Record linkage attempts to join data sources that have similarly fuzzy duplicate values, so that we end up with a final DataFrame with no duplicates by using string similarity. We'll cover record linkage in more detail in the next couple of lessons.

## Exercise 

### The cutoff point

In this exercise, and throughout this chapter, you'll be working with the ``restaurants`` DataFrame which has data on various restaurants. Your ultimate goal is to create a restaurant recommendation engine, but you need to first clean your data.

This version of restaurants has been collected from many sources, where the ``cuisine_type`` column is riddled with typos, and should contain only *italian, american and asian* cuisine types. There are so many unique categories that remapping them manually isn't scalable, and it's best to use string similarity instead.

Before doing so, you want to establish the cutoff point for the similarity score using the *fuzzywuzzy*'s ``process.extract()`` function by finding the similarity score of the most distant typo of each category.

In [70]:
# Restaurant dataset
restaurant = pd.read_csv('datasets/restaurants_L2_dirty.csv')

# Import process from fuzzywuzzy
from fuzzywuzzy import process

# Store the unique values of cuisine_type in unique_types
unique_types = restaurant['type'].unique()

# Calculate similarity of 'asian' to all values of unique_types
print(process.extract('asian',unique_types, limit = len(unique_types)))

# Calculate similarity of 'american' to all values of unique_types
print(process.extract('american',unique_types, limit = len(unique_types)))

# Calculate similarity of 'italian' to all values of unique_types
print(process.extract('italian',unique_types, limit = len(unique_types)))

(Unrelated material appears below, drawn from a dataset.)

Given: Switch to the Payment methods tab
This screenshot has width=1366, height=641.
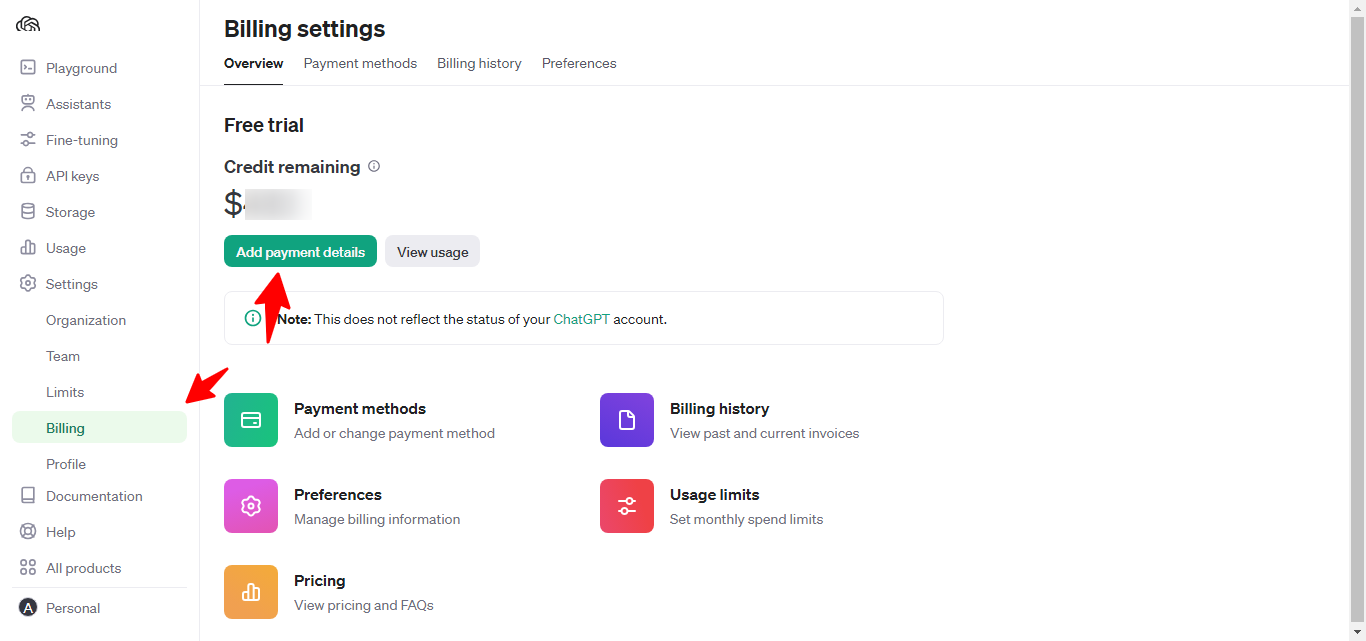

[('asian', 100), ('indonesian', 72), ('italian', 67), ('russian', 67), ('american', 62), ('californian', 54), ('japanese', 54), ('mexican/tex-mex', 54), ('american ( new )', 54), ('mexican', 50), ('pizza', 40), ('cajun/creole', 36), ('diners', 36), ('middle eastern', 36), ('vietnamese', 36), ('pacific new wave', 36), ('fast food', 36), ('continental', 36), ('seafood', 33), ('chicken', 33), ('chinese', 33), ('hamburgers', 27), ('steakhouses', 25), ('southern/soul', 22), ('delis', 20), ('hot dogs', 18), ('coffee shops', 18), ('noodle shops', 18), ('health food', 18), ('eclectic', 18), ('coffeebar', 18), ('french ( new )', 18), ('desserts', 18)]
[('american', 100), ('american ( new )', 90), ('mexican', 80), ('mexican/tex-mex', 68), ('asian', 62), ('californian', 53), ('italian', 53), ('russian', 53), ('middle eastern', 45), ('pacific new wave', 45), ('hamburgers', 44), ('indonesian', 44), ('chicken', 40), ('japanese', 38), ('eclectic', 38), ('delis', 36), ('pizza', 36), ('southern/soul', 

### Remapping Categories II

In the last exercise, you determined that the distance cutoff point for remapping typos of *'american', 'asian', and 'italian'* cuisine types stored in the ``cuisine_type`` column should be **80**.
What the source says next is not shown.